ASSIGNMENT — Repeat the data exactly as it appears.

╭─ DATA

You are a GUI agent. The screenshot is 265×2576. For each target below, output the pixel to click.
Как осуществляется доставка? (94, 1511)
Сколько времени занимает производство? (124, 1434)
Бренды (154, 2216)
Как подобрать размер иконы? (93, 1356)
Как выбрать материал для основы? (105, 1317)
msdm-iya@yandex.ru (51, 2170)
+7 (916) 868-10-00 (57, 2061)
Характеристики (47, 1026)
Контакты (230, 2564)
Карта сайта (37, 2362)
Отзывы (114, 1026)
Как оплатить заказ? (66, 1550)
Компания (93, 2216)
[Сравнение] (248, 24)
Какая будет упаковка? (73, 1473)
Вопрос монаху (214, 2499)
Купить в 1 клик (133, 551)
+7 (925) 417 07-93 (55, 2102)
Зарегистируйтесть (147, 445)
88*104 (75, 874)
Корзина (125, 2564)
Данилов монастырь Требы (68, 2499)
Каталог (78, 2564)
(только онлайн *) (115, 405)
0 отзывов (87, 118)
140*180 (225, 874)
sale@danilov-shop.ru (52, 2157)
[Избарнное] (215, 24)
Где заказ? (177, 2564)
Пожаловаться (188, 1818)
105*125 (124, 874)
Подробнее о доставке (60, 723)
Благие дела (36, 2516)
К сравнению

╰─

RESULT —
You are a GUI agent. The screenshot is 265×2576. For each target below, output the pixel to click.
Как осуществляется доставка? (94, 1511)
Сколько времени занимает производство? (124, 1434)
Бренды (154, 2216)
Как подобрать размер иконы? (93, 1356)
Как выбрать материал для основы? (105, 1317)
msdm-iya@yandex.ru (51, 2170)
+7 (916) 868-10-00 (57, 2061)
Характеристики (47, 1026)
Контакты (230, 2564)
Карта сайта (37, 2362)
Отзывы (114, 1026)
Как оплатить заказ? (66, 1550)
Компания (93, 2216)
[Сравнение] (248, 24)
Какая будет упаковка? (73, 1473)
Вопрос монаху (214, 2499)
Купить в 1 клик (133, 551)
+7 (925) 417 07-93 (55, 2102)
Зарегистируйтесть (147, 445)
88*104 (75, 874)
Корзина (125, 2564)
Данилов монастырь Требы (68, 2499)
Каталог (78, 2564)
(только онлайн *) (115, 405)
0 отзывов (87, 118)
140*180 (225, 874)
sale@danilov-shop.ru (52, 2157)
[Избарнное] (215, 24)
Где заказ? (177, 2564)
Пожаловаться (188, 1818)
105*125 (124, 874)
Подробнее о доставке (60, 723)
Благие дела (36, 2516)
К сравнению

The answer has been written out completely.